◆ PROBLEM TO WORK ON ◆
Each of the entries below should be written out exactly as it reads.

Records from a data collection:
::::

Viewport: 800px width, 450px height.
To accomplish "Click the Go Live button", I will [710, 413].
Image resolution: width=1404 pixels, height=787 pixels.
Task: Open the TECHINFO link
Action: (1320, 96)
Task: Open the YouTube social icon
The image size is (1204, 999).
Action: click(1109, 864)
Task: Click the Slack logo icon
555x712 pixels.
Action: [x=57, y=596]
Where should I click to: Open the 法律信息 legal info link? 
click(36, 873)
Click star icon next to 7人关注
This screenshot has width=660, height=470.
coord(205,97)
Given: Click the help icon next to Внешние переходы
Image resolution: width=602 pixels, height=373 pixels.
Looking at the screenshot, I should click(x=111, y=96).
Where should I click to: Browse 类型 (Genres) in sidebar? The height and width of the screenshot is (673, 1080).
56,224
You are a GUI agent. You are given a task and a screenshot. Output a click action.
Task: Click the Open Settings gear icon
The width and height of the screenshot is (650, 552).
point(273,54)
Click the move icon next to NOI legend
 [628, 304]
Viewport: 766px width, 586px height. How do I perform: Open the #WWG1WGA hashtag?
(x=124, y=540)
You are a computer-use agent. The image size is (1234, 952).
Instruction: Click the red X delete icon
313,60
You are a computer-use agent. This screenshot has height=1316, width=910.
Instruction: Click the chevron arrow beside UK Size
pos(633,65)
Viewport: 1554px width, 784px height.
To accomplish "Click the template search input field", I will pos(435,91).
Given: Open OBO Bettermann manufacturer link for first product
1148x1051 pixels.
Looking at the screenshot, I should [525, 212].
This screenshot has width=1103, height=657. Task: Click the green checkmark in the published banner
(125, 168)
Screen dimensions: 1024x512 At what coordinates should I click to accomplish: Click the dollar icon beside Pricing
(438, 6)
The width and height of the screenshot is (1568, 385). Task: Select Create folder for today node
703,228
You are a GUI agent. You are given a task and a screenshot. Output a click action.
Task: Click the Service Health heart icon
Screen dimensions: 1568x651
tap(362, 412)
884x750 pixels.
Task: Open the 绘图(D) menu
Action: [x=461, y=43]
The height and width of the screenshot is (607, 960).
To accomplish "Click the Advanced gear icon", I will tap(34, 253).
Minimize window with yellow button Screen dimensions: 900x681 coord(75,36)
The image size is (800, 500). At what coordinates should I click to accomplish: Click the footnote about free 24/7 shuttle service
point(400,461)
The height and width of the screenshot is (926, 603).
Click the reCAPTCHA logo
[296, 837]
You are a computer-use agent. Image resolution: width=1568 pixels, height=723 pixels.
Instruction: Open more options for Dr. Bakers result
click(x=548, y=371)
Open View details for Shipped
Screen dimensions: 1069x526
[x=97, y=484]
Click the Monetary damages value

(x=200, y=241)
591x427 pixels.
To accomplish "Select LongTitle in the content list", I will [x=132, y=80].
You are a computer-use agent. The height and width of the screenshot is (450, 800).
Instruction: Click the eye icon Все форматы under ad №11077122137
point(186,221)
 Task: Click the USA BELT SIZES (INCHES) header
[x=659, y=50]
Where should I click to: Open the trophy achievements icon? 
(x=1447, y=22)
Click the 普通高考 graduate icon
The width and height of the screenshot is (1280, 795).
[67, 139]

::::

◆ EXPECTED OUTPUT ◆
Viewport: 800px width, 450px height.
To accomplish "Click the Go Live button", I will [710, 413].
Image resolution: width=1404 pixels, height=787 pixels.
Task: Open the TECHINFO link
Action: (1320, 96)
Task: Open the YouTube social icon
The image size is (1204, 999).
Action: click(1109, 864)
Task: Click the Slack logo icon
555x712 pixels.
Action: [x=57, y=596]
Where should I click to: Open the 法律信息 legal info link? 
click(36, 873)
Click star icon next to 7人关注
This screenshot has width=660, height=470.
coord(205,97)
Given: Click the help icon next to Внешние переходы
Image resolution: width=602 pixels, height=373 pixels.
Looking at the screenshot, I should click(x=111, y=96).
Where should I click to: Browse 类型 (Genres) in sidebar? The height and width of the screenshot is (673, 1080).
56,224
You are a GUI agent. You are given a task and a screenshot. Output a click action.
Task: Click the Open Settings gear icon
The width and height of the screenshot is (650, 552).
point(273,54)
Click the move icon next to NOI legend
 [628, 304]
Viewport: 766px width, 586px height. How do I perform: Open the #WWG1WGA hashtag?
(x=124, y=540)
You are a computer-use agent. The image size is (1234, 952).
Instruction: Click the red X delete icon
313,60
You are a computer-use agent. This screenshot has height=1316, width=910.
Instruction: Click the chevron arrow beside UK Size
pos(633,65)
Viewport: 1554px width, 784px height.
To accomplish "Click the template search input field", I will pos(435,91).
Given: Open OBO Bettermann manufacturer link for first product
1148x1051 pixels.
Looking at the screenshot, I should [525, 212].
This screenshot has width=1103, height=657. Task: Click the green checkmark in the published banner
(125, 168)
Screen dimensions: 1024x512 At what coordinates should I click to accomplish: Click the dollar icon beside Pricing
(438, 6)
The width and height of the screenshot is (1568, 385). Task: Select Create folder for today node
703,228
You are a GUI agent. You are given a task and a screenshot. Output a click action.
Task: Click the Service Health heart icon
Screen dimensions: 1568x651
tap(362, 412)
884x750 pixels.
Task: Open the 绘图(D) menu
Action: [x=461, y=43]
The height and width of the screenshot is (607, 960).
To accomplish "Click the Advanced gear icon", I will tap(34, 253).
Minimize window with yellow button Screen dimensions: 900x681 coord(75,36)
The image size is (800, 500). At what coordinates should I click to accomplish: Click the footnote about free 24/7 shuttle service
point(400,461)
The height and width of the screenshot is (926, 603).
Click the reCAPTCHA logo
[296, 837]
You are a computer-use agent. Image resolution: width=1568 pixels, height=723 pixels.
Instruction: Open more options for Dr. Bakers result
click(x=548, y=371)
Open View details for Shipped
Screen dimensions: 1069x526
[x=97, y=484]
Click the Monetary damages value

(x=200, y=241)
591x427 pixels.
To accomplish "Select LongTitle in the content list", I will [x=132, y=80].
You are a computer-use agent. The height and width of the screenshot is (450, 800).
Instruction: Click the eye icon Все форматы under ad №11077122137
point(186,221)
 Task: Click the USA BELT SIZES (INCHES) header
[x=659, y=50]
Where should I click to: Open the trophy achievements icon? 
(x=1447, y=22)
Click the 普通高考 graduate icon
The width and height of the screenshot is (1280, 795).
[67, 139]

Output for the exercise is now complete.